Секиринский замялся.

— Что за странное предположение? — сказал он.

— Ну, скажи же, скажи, ради Самого Бога!

Секиринский пришел в замешательство и как будто придумывал, как бы увернуться от ответа. Но старик не отставал и беспрестанно повторял:

— Ну, ради Бога, скажи всю правду!

— Если вы не верите моим словам, — отвечал, наконец, Собеслав, — то для меня было бы унизительно перед вами божиться. Думайте, что хотите.

Стольник опустил распростертые руки, сник головою и вздохнул:

— Свершилось, — сказал он грустно, — свершилось.
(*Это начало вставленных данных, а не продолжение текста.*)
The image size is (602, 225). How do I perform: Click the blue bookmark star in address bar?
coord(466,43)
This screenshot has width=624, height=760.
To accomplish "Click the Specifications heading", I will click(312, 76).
Не доставало только, чтобы последний Секиринский сам попрал свое достоинство. Увы, плакать надобно и радоваться. Садись и скажи, что ты намерен с собою делать?

Собеслав сел, потихоньку отирая пот на лбу.
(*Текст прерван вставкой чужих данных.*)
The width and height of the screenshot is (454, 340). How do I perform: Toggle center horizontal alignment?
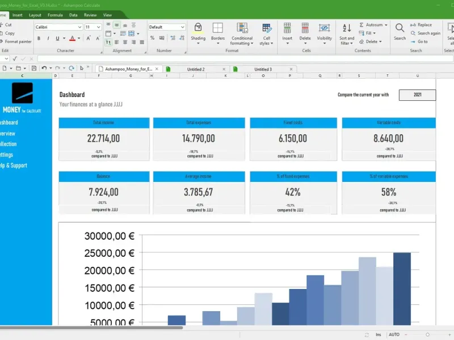[x=124, y=42]
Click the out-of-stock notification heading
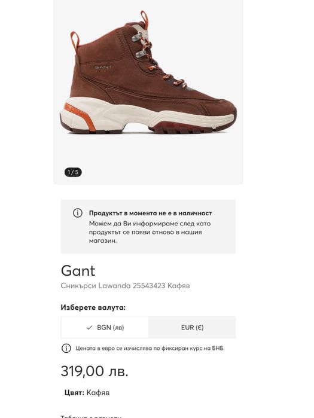Viewport: 314px width, 418px height. pyautogui.click(x=150, y=213)
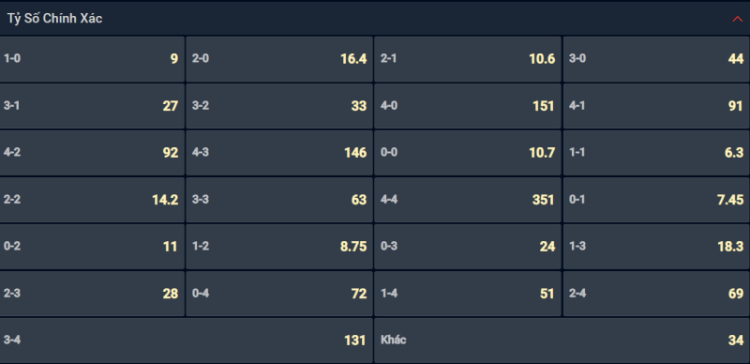The height and width of the screenshot is (364, 750).
Task: Select the 4-4 score at 351
Action: pyautogui.click(x=467, y=200)
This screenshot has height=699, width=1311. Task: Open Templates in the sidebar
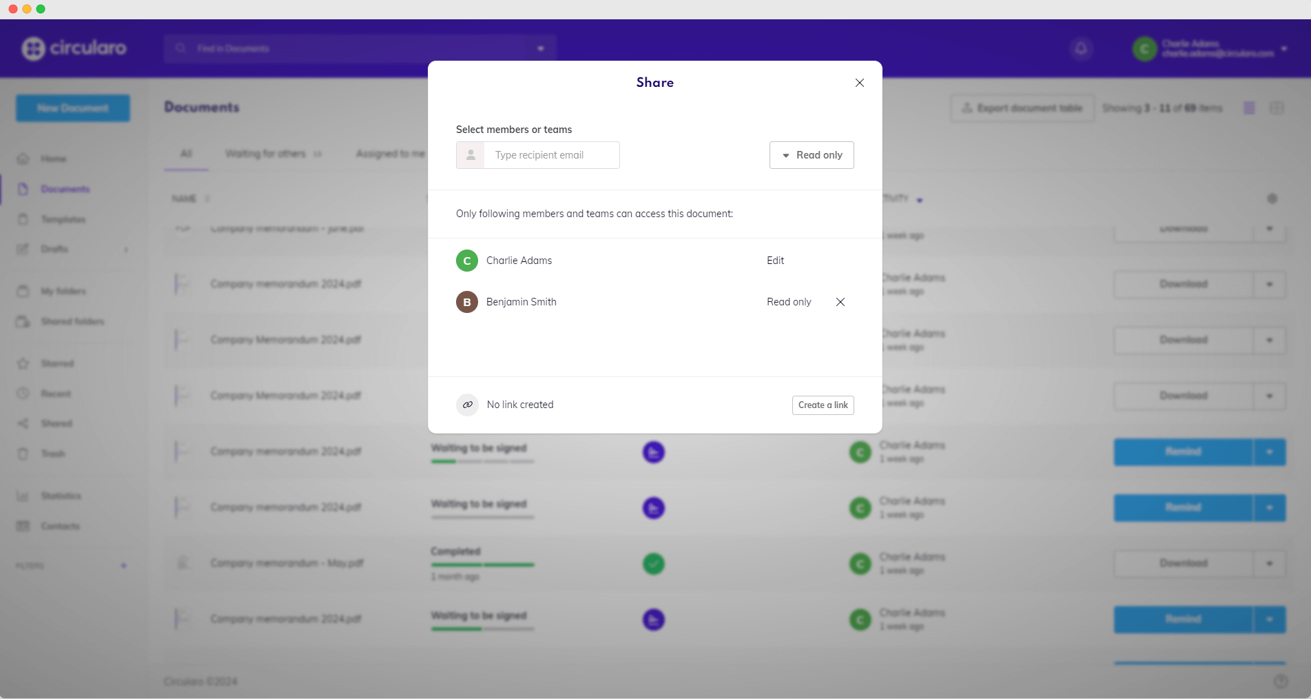pyautogui.click(x=63, y=219)
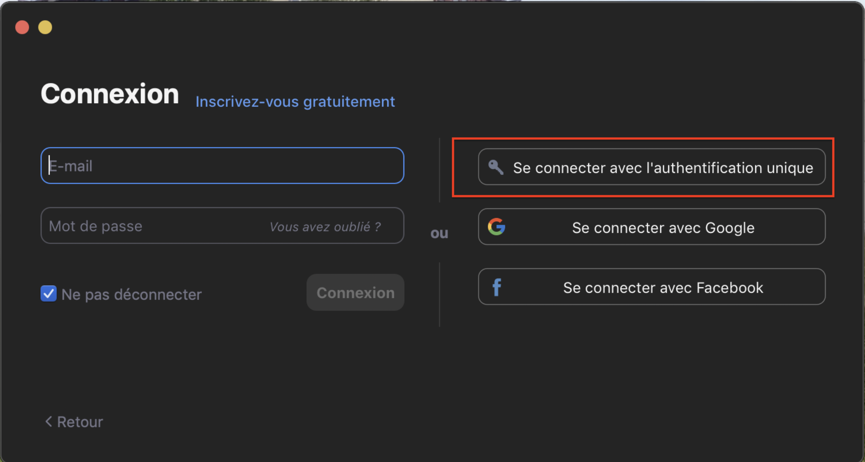The height and width of the screenshot is (462, 865).
Task: Click the Connexion heading title
Action: coord(110,94)
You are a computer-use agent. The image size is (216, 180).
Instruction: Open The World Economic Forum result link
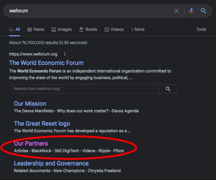[x=46, y=63]
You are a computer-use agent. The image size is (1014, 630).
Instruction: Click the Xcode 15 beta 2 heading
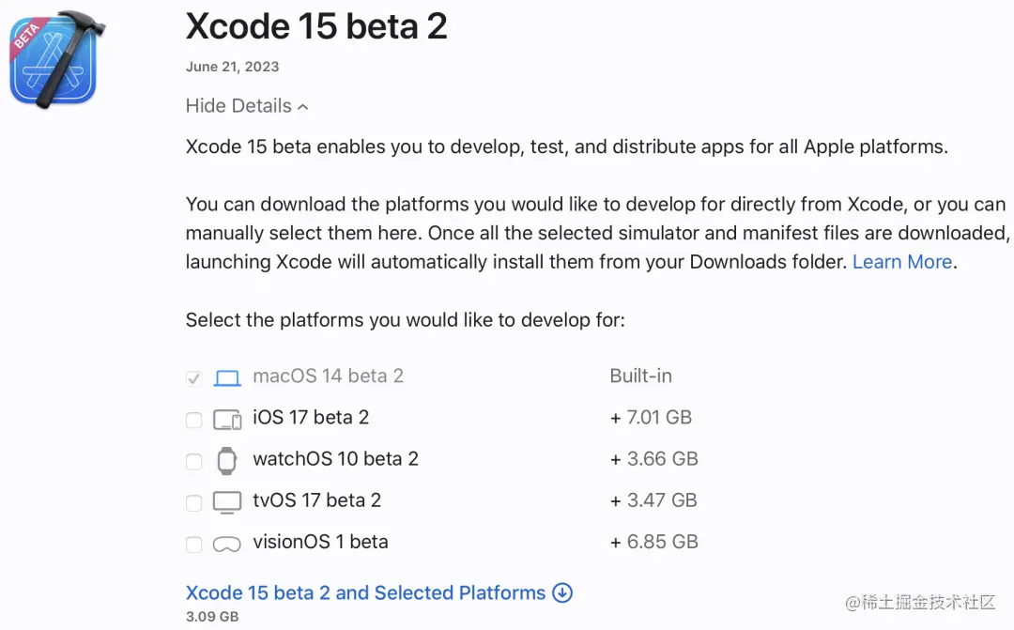coord(316,26)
— Так ты хочешь добиваться Секиринка? — спросил стольник.

— Не только хочу, но могу, должен и верну его, — сказал с уверенностью Собеслав. — Права мои на него не подвержены никакому сомнению; бумаги все готовы.
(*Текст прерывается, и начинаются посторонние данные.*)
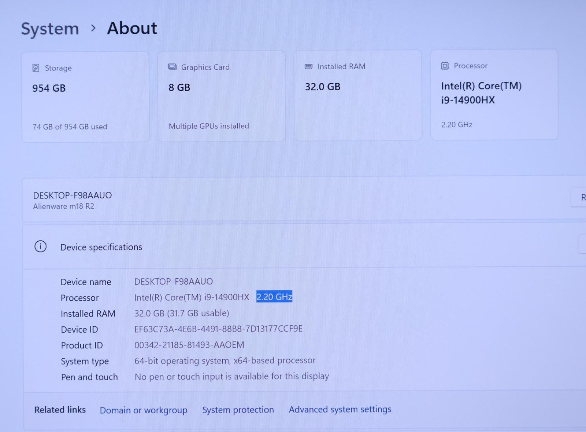This screenshot has width=586, height=432.
Task: Click the Product ID value 00342-21185-81493-AAOEM
Action: [189, 345]
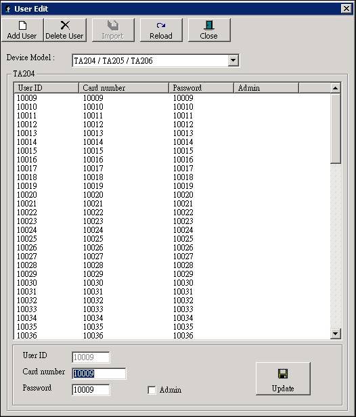Click the User ID column header
The width and height of the screenshot is (356, 417).
click(x=46, y=88)
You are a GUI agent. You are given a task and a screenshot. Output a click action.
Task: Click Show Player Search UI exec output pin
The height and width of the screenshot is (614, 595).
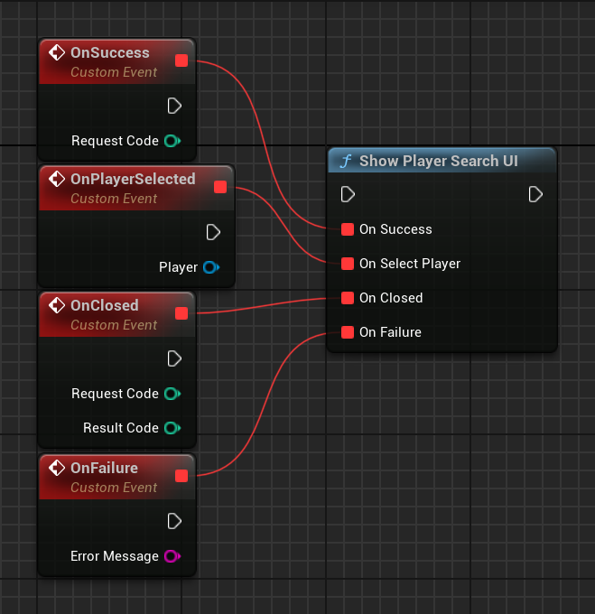point(535,194)
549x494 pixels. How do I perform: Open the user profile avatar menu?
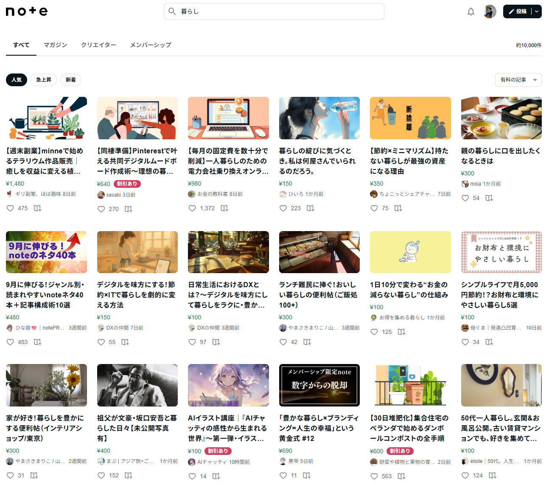(x=490, y=11)
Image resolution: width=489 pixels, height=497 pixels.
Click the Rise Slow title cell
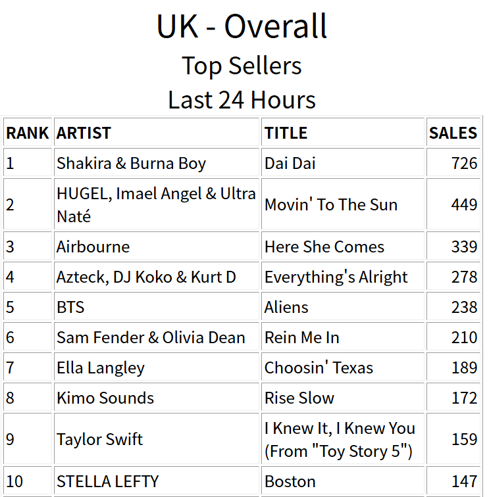(343, 398)
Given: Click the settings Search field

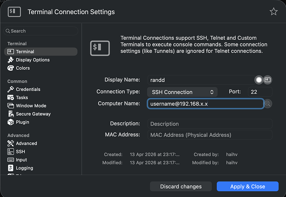Looking at the screenshot, I should point(41,31).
— Посредством кого же ты думаешь действовать? Не забывай, что несколько десятков лет прошло, как вы оттуда выехали. Ви-хулы приобрели себе связи и друзей, которых вы никогда не имели. Никто не станет на твою сторону.

— Нужды нет, — отвечал Собеслав. — Я сам о себе буду заботиться; я к этому приготовился.

— Где же это ты так насобачился? Неужто в лавке Фальковича? Но, молчи, ни слова об этом… Ведь тут не раз придется объяснять дело перед судом. Сумеешь ли ты это сделать?

— Ко всему этому я совершенно приготовлен и потребую от Вихул явки документов и очной ставки.

— Помоги тебе Бог! — сказал, поглаживая лысину, стольник. — А потом что ты намерен делать?

— Потом, получив во владение Секиринок, буду хозяйничать как все, женюсь и…

Стольник постоянно покачивал головой с недоверчивым видом. Он, казалось, думал о прошедшем и не верил настоящему. С большим трудом удалось Секиринскому развеселить его городскими люблинскими новостями; но ничто не могло возвратить ему той привязанности, которую подорвала ненавистная для старика торговля. Правда, Корниковский просил Собеслава пожить у него в доме, пока устроятся дела, но, очевидно, делал это не для Секи-ринского, а из уважения к памяти его родителей.

На другой день Собеслав, оставив шкатулку под кроватью пана стольника и приодевшись хорошенько, отправился на старых клячах пана Корниковского в Секиринок. Он совершенно не помнил родной своей деревни — таким молодым мальчиком из нее выехал.

Во главе рода Вихул стоял тогда пан Ксаверий, прямой сын своего батюшки, буян и пьяница. Он еще не был женат и жил с роднёю в отцовском домике, теперь расширенном и улучшенном. Хотя ростом он превосходил отца, однако же, сильно напоминал его своею наружностью: — те же самые черты лица, то же самое буйство характера, та же злость и запальчивость.

Соседи боялись связываться с ним; на сеймиках его крик слышен был громче всех; а когда он проходил по местечку, низко спущенная сабля его бренчала зловещими звуками. У него была привычка беспрестанно покручивать усы и свистать везде, а в силу свою он верил до такой степени, что готов был броситься один с саблею на целую толпу вооруженных слуг какого-нибудь магната. В доме он властвовал деспотически: братья и сестры дрожа, исполняли все его приказания; мужики по деревне прятались, завидя его издали. В отношении к евреям он был истинный бич. Один только Шмуль, рыжий, привычный к брани, арапнику и дерганью за бороду, имел к нему доступ и обделывал разные хозяйственные дела его, потому что в Польше в старину ни один помещик не мог сделать шагу без еврея.